::: Excerpt provided
What’s Missing in the deploy:deploy-file Maven Target

The common scenario that the deploy:deploy-file target is intended to address is where you have an artifact (usually a JAR file) that you want to use as part of your project’s Maven build, however the artifact is not available in any repository that you have access too. The two most common reasons for this are:

  • the artifact was not developed with Maven in the first place
  • the artifact was developed with Maven, but has not been published to a repository you have access too

With the deploy:deploy-file target you can deploy the artifact to a repository that you have access too, upload the necessary Maven meta data at the same time and now the artifact is available to be declared as a Maven dependency in your project’s pom.xml file.

Unfortunately with the way the target works and the arguments it accepts, the 2nd scenario above is unnecessarily complex. Even though all the critical Maven meta data is available inside of the artifact, you still have to specify it all correctly on the command line.
::::::
Requirement 1: Copy the listing lines word for word, from its first line through the line containing "Task: Click on the x-tick-label: −124.14".
::: Data
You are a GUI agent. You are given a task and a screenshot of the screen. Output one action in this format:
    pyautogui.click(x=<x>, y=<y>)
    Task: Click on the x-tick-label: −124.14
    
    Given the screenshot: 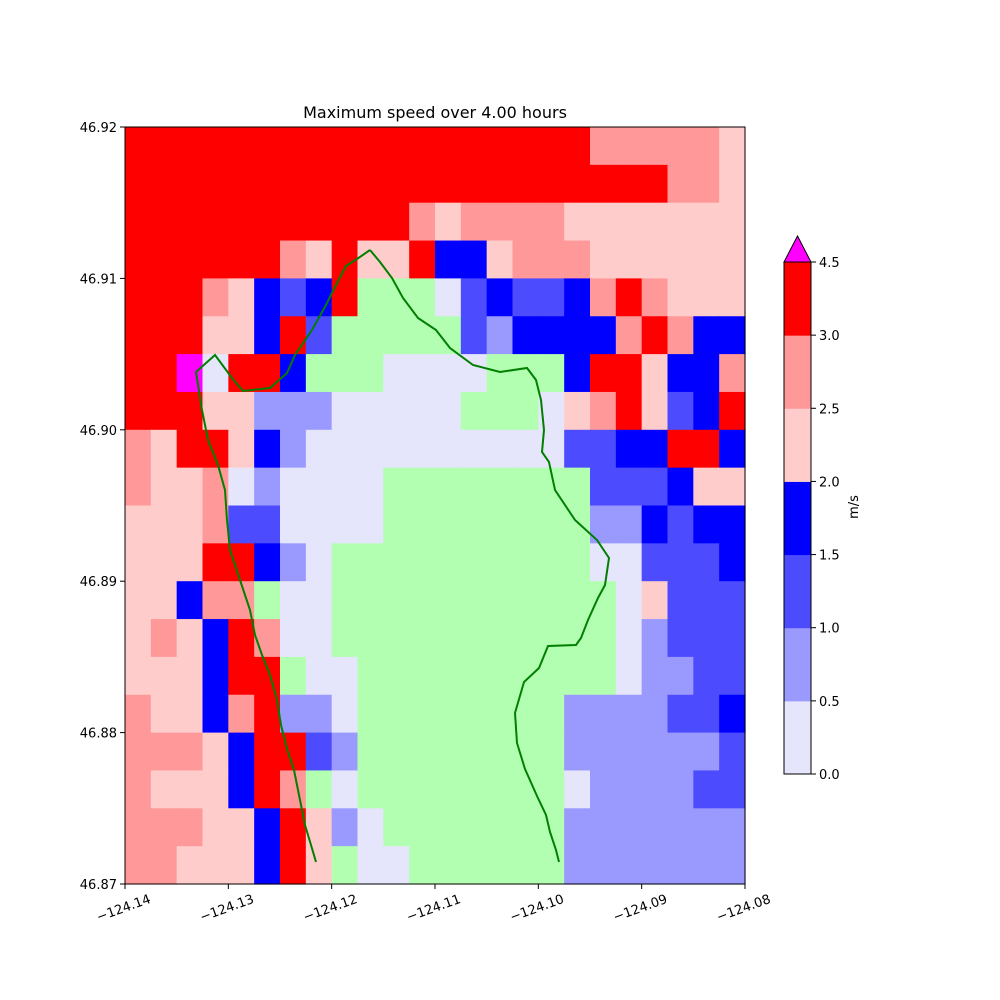 What is the action you would take?
    pyautogui.click(x=124, y=908)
::::::
Requirement 2:
Answer these questions about the excerpt on the Maven deploy:deploy-file target:
(a) What kind of file is the artifact usually said to be?
(b) Which of the two common reasons leads to the scenario called unnecessarily complex?
(c) Where do you still have to specify the Maven meta data?

Task response 1:
You are a GUI agent. You are given a task and a screenshot of the screen. Output one action in this format:
    pyautogui.click(x=<x>, y=<y>)
    Task: Click on the x-tick-label: −124.14

Task response 2:
(a) A JAR file.
(b) The artifact was developed with Maven but has not been published to a repository you have access to.
(c) On the command line.